Initializing a Managed ApplicationScope Bean


I created a Managed Bean that reads a sequence of documents from a view and creates a HashMap entry for each of the documents. Each Hash Map entry contains a series of values retrieved from the document, These values seldom change and are used in many places. In any case the building of the HashMap works and stores the correct values. If I create the constructor as follows:

private final Map<String, AppProperties> internalMap = new HashMap<String, AppProperties>();

    public ApplicationMap() {
        System.out.println("In Constructor");
        if (this.internalMap.isEmpty()){
            System.out.println("Is Empty ");
            this.buildMap(this.internalMap);
        }
    }

The constructor always sees the internalMap as being empty and rebuilds it. I have tried to do the same thing in the Get method (making the contructor public ApplicationMap() {} )

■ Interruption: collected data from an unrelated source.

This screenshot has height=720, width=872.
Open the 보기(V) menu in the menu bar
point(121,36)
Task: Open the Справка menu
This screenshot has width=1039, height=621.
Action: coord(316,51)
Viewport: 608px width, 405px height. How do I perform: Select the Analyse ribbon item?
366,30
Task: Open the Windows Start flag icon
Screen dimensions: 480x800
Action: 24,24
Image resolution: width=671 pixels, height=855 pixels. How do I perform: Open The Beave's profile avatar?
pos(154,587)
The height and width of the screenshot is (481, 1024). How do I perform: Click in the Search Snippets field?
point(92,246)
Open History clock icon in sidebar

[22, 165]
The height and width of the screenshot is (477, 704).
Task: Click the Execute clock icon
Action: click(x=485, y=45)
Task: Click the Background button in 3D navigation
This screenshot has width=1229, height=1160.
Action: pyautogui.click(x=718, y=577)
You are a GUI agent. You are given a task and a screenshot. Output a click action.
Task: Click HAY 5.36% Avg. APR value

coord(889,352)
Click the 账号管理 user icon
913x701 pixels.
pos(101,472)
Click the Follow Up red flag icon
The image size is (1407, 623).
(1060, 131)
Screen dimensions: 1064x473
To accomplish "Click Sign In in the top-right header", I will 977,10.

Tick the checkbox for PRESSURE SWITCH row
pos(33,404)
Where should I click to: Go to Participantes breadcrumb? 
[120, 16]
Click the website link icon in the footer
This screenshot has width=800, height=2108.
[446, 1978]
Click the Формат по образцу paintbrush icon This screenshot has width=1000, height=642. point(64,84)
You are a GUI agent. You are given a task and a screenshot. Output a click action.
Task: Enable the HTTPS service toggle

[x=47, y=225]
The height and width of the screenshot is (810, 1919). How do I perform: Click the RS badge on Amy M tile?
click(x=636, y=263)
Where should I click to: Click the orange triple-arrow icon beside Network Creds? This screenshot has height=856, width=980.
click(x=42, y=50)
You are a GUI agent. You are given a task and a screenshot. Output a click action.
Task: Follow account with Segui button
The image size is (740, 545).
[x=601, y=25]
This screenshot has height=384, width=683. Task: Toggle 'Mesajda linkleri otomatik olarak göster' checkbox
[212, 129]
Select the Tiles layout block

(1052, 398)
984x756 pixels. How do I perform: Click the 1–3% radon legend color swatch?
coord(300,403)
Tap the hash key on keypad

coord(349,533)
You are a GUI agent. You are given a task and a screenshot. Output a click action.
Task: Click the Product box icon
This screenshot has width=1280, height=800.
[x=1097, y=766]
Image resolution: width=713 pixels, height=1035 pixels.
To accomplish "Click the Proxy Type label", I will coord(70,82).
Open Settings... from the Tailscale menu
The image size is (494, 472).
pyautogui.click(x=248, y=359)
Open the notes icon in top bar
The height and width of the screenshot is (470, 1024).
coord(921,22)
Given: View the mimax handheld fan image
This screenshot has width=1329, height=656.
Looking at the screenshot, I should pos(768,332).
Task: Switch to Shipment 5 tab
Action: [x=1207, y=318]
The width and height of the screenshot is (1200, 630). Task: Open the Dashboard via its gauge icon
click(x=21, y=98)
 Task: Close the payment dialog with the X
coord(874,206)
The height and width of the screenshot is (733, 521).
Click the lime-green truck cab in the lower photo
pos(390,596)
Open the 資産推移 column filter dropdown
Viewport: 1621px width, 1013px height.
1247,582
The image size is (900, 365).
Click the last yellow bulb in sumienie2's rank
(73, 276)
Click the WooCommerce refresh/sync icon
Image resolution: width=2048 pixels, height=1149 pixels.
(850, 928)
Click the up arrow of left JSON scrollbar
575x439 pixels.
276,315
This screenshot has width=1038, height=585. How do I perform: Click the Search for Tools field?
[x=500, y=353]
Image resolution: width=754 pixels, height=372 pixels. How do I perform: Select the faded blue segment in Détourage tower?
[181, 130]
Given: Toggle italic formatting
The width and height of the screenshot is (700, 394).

Checking to see if it has a value:

public AppProperties get(Object key) {
        System.out.println("in Get");
            try {
            if (this.internalMap.containsKey(key)) {
                System.out.println("Has Key" + key);
                return this.internalMap.get(key);

            } else {
                this.buildMap(this.internalMap);
                if (this.internalMap.containsKey(key)) {
                    System.out.println("Has Key" + key);
                    return this.internalMap.get(key);

                } else {
                    System.out.println("No Key in ApplicationMap " + key);
                    AppProperties ap = new AppProperties();
                    return ap;
                }
            }
        } catch (Exception e) {
            System.out.println("ApplicationMap" + e.toString());
            AppProperties ap = new AppProperties();
            return ap;
        }

    }

but this seems to never find the key value and goes through the this.buildMap every time. So I'm obviously missing something. I think that putting the buildMap in the get would appear to be the right place to do this but

Here is an abbreviated code of the buildMap:

private void buildMap(Map<String, AppProperties> theMap) {

        try {
            Session s = ExtLibUtil.getCurrentSession();
            mainDB = s.getCurrentDatabase();
            vwApps = mainDB.getView("vwWFSApplicationsEnabled");
            serverName = s.createName(mainDB.getServer()).getCommon();
            veCol = vwApps.getAllEntries();
            ve = veCol.getFirstEntry();
            tVE = null;
            while (ve != null) {
                AppProperties ap = new AppProperties();
                tVE = veCol.getNextEntry(ve);
                colVal = ve.getColumnValues();
                appName = colVal.get(0).toString();
                System.out.println("Application = " + appName);
                String tAppRepID = colVal.get(3).toString();
                ap.setAppRepID(colVal.get(3).toString());
                ap.setHelpRepID(colVal.get(4).toString());
                ap.setRuleRepID(colVal.get(5).toString());
                System.out.println("Put Map");
                theMap.put(appName, ap);
                //System.out.println("Recycle ve");
                ve.recycle();
                ve = tVE;
            }
            //System.out.println("Finished Loop");
        } catch (Exception e) {
            System.out.println(e.toString());
        } finally {
            Utils.recycleObjects( vwApps, vwForms, ve, veCol,);
            //System.out.println("Finally Finished");
        }
    }

Solution

  • The constructor gets called only ones for an object, always. That's why internalMap is always empty in constructor.

    Don't give your private method buildMap a parameter and access internalMap there direct instead.